::: Reading passage :::

Indore Prevents Disease Outbreaks Through Better Surveillance Systems

Sweta Daga

Sweta Daga Writer

Tags for this post
October 22, 2014
Garbage Indore Slum
Vacant plots in Indore lie waterlogged and are being used as an informal waste disposal site, increasing the risk and incidence of disease. (Photo credit: Gitika Sansena for Robin Wyatt Vision)

“The data is so strong, we can forecast diseases and begin to see the cause of outbreaks in particular areas, particularly when they are water-borne.”

In Indore, lack of clean drinking water and sanitation issues are together the leading cause of several diseases, from dysentery to malaria. With more intense and frequent storms, poor sewerage and drainage systems, coupled with climate change-induced rainfall changes and temperature increases, the poor are most at risk to diseases caused by stagnating water.

To address this problem, TARU Leading Edge, through involvement with the Asian Cities Climate Change Resilience Network (ACCCRN), supported by The Rockefeller Foundation, designed and piloted a disease surveillance system to track disease incidence across 599 slums.

Disease Surveillance System
Disease surveillance system software aggregates data collected through an Android app to indicate disease incidence in the city. (Photo credit: Gitika Sansena for Robin Wyatt Vision)

::: Supplied entries :::

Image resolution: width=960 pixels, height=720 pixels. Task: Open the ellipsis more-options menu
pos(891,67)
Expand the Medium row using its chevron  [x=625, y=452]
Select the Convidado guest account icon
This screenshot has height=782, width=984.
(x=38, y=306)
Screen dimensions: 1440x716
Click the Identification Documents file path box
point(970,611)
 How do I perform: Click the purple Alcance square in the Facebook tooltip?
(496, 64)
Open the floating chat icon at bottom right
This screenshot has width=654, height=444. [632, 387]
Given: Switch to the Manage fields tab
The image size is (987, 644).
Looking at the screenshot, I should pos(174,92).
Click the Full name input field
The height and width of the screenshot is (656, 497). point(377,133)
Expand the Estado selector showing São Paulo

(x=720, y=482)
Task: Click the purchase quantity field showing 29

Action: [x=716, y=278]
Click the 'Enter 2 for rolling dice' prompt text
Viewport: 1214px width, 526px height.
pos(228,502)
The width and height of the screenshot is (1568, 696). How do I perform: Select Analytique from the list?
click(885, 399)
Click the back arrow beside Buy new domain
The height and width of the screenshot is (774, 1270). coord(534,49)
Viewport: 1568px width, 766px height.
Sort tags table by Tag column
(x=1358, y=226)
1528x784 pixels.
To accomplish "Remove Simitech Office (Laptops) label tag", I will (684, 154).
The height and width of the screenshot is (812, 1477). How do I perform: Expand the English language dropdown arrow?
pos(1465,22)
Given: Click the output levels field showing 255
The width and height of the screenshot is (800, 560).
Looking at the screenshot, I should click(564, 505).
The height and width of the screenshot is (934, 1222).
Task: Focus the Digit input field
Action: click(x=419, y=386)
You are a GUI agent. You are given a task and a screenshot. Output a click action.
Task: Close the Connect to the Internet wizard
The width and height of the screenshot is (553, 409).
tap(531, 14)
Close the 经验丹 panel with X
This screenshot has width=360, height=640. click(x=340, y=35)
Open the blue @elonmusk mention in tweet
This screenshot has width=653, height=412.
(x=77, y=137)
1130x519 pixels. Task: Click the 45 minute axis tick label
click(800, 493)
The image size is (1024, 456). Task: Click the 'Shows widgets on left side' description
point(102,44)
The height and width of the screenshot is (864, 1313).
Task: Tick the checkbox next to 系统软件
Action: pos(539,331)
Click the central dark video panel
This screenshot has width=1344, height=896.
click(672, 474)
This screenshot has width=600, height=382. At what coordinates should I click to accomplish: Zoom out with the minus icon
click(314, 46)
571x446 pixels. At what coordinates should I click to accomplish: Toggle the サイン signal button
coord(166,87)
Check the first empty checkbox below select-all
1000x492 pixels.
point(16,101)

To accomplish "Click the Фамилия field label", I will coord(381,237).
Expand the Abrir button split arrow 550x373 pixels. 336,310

:::

— Activity 1 —
From the article on disease surveillance in Indore, print the stretch from "To address this" through "across 599 slums.".
— Activity 2 —
According to the article on disease surveillance in Indore, across how many slums was the pilot system designed to track disease incidence?

— Answer space 1 —
To address this problem, TARU Leading Edge, through involvement with the Asian Cities Climate Change Resilience Network (ACCCRN), supported by The Rockefeller Foundation, designed and piloted a disease surveillance system to track disease incidence across 599 slums.

— Answer space 2 —
599 slums